Texte à lire →
....

Ce moment n’arrive pas d’un coup, il y a des signes précurseurs, qu’il n’est pas aisé, parfois, d’accepter. Comme lorsque, pour la première fois, quelqu’un vous propose sa place assise dans le métro ou le bus. Ou lorsque, un court instant, vous apercevez votre propre silhouette, légèrement voûtée, dans le reflet d’une vitrine. On dirait un vieux, me dis-je. Je me réjouis alors, me redressant, de considérer dans la rue de plus vieux encore : il reste de la marge. Oui, peut-être, mais pour combien de temps ? La société, déjà, me catégorise inexorablement comme "personne à risque", à protéger en période de pandémie...
 
Certaines limitations physiques commencent à se faire sentir, il est vrai, qui confirment ce sentiment qu’on a quitté décidément une rive pour s’apprêter à en aborder une autre. Je ne peux plus courir après un ballon avec mes petits-enfants, il m’est plus difficile de me mettre à quatre pattes pour bricoler une prise défectueuse, descendre un escalier demande un peu de précautions etc. Sans parler des épisodes de maladie, voire d’hospitalisation, qui font toucher à des limites plus fortes encore.

....

Consigne → Recopiez le passage du texte sur la vieillesse qui va de "Ce moment n’arrive" jusqu'à "période de pandémie..." inclus. La liste n'a aucun lien avec le texte sur la vieillesse.

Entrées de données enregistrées
....

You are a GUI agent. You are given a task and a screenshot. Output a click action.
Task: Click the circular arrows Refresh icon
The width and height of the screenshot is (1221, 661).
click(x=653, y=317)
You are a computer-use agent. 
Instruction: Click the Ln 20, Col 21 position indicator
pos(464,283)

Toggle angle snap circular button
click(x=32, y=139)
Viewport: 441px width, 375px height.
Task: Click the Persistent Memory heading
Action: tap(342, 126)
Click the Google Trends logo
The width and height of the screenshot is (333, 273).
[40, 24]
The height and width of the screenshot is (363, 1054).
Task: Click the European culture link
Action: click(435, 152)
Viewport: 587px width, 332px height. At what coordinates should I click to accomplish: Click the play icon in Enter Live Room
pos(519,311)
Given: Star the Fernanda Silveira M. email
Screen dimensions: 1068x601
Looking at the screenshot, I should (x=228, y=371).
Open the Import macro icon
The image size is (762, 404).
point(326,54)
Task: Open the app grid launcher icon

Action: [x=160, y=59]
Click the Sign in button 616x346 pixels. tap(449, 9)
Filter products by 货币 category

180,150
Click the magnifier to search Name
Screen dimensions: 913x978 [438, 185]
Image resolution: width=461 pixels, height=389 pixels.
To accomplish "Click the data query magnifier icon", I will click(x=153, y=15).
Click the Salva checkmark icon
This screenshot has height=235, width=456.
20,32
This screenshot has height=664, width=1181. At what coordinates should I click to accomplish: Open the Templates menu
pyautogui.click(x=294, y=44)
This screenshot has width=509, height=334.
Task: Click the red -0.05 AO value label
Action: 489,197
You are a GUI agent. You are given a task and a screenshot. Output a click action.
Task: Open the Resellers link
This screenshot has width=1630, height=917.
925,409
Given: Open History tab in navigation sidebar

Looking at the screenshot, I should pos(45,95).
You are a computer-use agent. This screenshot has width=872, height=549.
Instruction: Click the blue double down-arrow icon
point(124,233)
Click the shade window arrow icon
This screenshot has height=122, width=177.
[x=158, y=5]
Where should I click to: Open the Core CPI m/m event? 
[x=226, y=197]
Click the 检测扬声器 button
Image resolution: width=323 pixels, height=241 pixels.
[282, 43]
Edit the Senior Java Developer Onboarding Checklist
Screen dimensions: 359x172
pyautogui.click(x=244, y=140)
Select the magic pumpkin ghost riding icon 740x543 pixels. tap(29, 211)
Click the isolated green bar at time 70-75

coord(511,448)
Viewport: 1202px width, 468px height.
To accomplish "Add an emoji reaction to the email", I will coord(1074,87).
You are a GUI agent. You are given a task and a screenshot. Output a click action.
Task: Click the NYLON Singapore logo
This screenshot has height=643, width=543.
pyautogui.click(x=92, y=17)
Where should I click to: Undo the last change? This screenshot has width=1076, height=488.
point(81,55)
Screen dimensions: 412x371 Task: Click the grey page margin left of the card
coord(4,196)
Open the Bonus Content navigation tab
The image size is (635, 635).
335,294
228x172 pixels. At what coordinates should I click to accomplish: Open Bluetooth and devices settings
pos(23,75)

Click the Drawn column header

....

Réponse attendue →
Ce moment n’arrive pas d’un coup, il y a des signes précurseurs, qu’il n’est pas aisé, parfois, d’accepter. Comme lorsque, pour la première fois, quelqu’un vous propose sa place assise dans le métro ou le bus. Ou lorsque, un court instant, vous apercevez votre propre silhouette, légèrement voûtée, dans le reflet d’une vitrine. On dirait un vieux, me dis-je. Je me réjouis alors, me redressant, de considérer dans la rue de plus vieux encore : il reste de la marge. Oui, peut-être, mais pour combien de temps ? La société, déjà, me catégorise inexorablement comme "personne à risque", à protéger en période de pandémie...